**TAREAS POR REALIZAR:**
a. Reproduce del texto fuente todo lo que va desde "Desde luego logra" hasta "en consecuencia inconformista.", ambos incluidos.
b. Según el texto fuente, ¿hace cuántos años se escribió el referente teatral sobre el que Coen propone un nuevo rescate?

[TEXTO FUENTE]

Desde luego logra ese empeño. Para asombro de desconfiados que no apostaban a que uno de los creadores de BARTON FINK fuera el realizador idóneo que situar al frente de esta aventura; para deleite de los que convenimos que este es un cineasta todoterrreno fiable, genuino, investigador y en consecuencia inconformista.
Congratula en todo momento comprobar la compleja franqueza con la que Coen conjuga la dificultad de proponer un nuevo rescate efectuado sobre un eximio referente teatral escrito hace cuatrocientos años, respetar ese origen escénico, dotarlo de una muy concreta pureza retrospectiva cinematográfica y ponerla en boca de unos actores que acatan su trabajo desde una conciencia interpretativa en modo alguno arcaizante, declamativa.

[/TEXTO FUENTE]
[DATOS DISPONIBLES]

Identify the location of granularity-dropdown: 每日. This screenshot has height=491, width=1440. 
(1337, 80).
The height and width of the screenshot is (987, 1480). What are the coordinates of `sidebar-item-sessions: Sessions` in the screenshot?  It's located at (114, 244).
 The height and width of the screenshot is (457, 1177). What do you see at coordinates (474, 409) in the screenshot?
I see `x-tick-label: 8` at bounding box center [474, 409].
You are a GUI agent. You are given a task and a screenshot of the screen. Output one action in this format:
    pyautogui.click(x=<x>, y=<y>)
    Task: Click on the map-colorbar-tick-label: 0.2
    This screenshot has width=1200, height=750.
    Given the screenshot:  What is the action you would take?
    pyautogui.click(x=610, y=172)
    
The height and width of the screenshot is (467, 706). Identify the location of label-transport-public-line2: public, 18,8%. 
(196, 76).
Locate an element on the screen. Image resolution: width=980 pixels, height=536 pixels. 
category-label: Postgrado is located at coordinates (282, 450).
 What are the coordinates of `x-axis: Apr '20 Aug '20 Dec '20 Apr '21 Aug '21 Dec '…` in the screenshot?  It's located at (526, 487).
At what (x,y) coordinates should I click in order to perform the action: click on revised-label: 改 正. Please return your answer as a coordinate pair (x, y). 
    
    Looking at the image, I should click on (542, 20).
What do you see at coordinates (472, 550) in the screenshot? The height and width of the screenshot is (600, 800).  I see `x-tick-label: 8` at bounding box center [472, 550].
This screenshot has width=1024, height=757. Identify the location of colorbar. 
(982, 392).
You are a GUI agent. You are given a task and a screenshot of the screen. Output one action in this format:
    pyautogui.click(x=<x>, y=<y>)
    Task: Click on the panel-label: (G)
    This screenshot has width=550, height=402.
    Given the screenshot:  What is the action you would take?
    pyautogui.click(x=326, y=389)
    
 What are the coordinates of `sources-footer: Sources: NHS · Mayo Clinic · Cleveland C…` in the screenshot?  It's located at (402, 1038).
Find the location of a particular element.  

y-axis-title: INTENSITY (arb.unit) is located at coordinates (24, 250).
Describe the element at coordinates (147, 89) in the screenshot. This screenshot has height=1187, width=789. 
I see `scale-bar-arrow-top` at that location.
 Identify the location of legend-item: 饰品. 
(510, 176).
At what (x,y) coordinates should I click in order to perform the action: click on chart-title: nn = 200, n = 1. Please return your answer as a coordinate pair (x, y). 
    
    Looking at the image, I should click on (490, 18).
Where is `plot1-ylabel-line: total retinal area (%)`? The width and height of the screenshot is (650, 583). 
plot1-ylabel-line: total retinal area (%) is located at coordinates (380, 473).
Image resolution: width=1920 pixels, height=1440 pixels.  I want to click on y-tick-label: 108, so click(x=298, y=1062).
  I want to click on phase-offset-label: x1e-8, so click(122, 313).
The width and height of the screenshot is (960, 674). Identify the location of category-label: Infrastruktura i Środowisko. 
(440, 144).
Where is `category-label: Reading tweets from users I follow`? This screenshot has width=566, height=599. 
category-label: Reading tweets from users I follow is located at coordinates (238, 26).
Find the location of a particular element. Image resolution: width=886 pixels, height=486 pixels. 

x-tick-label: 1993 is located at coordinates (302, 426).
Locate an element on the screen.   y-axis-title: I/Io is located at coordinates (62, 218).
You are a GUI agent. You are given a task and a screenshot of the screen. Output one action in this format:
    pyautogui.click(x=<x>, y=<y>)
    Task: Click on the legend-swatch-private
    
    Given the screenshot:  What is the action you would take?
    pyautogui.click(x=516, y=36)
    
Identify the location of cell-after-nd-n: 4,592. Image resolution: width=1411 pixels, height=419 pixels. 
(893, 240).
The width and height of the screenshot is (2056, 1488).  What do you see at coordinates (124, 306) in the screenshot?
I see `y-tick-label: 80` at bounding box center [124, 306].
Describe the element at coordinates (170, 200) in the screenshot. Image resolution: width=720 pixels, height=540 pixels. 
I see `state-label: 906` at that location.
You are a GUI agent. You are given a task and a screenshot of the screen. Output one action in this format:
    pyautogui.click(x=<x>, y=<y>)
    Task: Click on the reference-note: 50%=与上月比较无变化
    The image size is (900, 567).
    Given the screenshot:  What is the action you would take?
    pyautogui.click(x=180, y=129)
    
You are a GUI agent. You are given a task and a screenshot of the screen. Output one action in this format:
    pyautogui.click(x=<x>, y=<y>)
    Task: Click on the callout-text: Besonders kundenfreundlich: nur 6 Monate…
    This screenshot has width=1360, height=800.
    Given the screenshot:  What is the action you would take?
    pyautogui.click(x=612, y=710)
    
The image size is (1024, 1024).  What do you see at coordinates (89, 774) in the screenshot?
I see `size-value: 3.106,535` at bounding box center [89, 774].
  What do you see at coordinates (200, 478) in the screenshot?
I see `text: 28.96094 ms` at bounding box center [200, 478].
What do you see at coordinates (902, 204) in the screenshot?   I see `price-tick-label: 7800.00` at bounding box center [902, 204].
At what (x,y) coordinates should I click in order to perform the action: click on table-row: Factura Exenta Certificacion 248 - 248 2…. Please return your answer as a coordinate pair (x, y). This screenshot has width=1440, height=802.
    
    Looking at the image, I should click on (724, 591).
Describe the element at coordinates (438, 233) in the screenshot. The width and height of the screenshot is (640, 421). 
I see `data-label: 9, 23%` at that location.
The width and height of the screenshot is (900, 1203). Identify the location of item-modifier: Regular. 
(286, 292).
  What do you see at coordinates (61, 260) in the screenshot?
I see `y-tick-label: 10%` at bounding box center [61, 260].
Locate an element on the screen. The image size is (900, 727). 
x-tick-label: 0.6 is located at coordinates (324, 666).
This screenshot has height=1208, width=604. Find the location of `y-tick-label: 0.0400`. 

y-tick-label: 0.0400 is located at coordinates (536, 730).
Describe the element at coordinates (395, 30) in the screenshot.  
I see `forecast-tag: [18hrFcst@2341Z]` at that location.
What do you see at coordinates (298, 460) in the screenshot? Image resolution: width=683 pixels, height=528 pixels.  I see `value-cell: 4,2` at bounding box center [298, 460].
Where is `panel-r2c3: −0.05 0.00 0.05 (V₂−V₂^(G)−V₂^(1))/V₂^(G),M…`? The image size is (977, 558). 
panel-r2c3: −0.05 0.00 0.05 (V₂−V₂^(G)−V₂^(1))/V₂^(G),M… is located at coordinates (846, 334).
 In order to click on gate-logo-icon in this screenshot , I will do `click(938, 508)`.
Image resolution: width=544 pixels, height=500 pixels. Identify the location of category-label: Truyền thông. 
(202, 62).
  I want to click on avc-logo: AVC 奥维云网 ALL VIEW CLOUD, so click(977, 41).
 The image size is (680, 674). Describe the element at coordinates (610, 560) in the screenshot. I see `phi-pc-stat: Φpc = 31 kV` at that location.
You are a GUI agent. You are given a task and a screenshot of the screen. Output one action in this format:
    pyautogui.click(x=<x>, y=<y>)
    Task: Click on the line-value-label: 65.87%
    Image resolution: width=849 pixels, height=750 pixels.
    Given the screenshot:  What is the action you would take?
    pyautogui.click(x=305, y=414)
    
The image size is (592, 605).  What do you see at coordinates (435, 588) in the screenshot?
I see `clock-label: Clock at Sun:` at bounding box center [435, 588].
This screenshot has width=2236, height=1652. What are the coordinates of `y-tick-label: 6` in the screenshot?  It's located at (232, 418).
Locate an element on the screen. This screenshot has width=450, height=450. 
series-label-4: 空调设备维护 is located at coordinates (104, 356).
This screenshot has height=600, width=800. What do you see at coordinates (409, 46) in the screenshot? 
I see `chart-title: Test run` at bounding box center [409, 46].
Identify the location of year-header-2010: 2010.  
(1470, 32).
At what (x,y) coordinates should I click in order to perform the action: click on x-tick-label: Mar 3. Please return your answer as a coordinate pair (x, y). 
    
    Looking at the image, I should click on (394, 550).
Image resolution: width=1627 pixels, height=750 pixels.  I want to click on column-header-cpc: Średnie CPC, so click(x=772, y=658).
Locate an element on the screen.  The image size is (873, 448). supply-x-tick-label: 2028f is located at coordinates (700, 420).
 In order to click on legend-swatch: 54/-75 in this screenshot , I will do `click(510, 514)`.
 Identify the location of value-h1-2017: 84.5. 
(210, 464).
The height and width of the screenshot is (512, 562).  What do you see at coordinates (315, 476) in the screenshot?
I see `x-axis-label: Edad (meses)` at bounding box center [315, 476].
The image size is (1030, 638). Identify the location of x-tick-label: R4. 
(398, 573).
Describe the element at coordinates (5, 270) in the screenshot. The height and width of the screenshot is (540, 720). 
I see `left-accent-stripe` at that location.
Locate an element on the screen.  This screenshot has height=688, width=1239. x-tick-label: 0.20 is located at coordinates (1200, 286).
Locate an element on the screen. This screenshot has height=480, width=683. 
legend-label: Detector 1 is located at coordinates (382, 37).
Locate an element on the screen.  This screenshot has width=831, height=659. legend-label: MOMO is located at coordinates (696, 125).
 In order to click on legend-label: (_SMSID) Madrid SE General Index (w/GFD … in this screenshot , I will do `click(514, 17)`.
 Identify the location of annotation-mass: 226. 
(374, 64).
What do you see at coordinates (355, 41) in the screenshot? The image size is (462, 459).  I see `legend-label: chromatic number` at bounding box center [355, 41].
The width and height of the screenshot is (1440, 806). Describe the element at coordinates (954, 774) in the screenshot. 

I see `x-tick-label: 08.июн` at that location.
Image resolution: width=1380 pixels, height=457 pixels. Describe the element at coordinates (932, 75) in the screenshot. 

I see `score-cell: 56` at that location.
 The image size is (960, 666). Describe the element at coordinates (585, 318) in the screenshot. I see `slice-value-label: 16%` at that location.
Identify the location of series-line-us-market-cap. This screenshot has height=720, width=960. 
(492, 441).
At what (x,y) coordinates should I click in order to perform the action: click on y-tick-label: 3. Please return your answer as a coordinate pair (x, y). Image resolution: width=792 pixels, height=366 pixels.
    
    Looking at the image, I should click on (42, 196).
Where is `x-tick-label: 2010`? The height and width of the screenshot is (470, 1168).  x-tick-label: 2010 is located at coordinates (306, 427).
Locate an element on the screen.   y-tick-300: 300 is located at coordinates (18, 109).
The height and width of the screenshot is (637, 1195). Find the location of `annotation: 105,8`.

[/DATOS DISPONIBLES]

**LISTA DE RESPUESTAS:**
a.
Desde luego logra ese empeño. Para asombro de desconfiados que no apostaban a que uno de los creadores de BARTON FINK fuera el realizador idóneo que situar al frente de esta aventura; para deleite de los que convenimos que este es un cineasta todoterrreno fiable, genuino, investigador y en consecuencia inconformista.

b. Hace cuatrocientos años.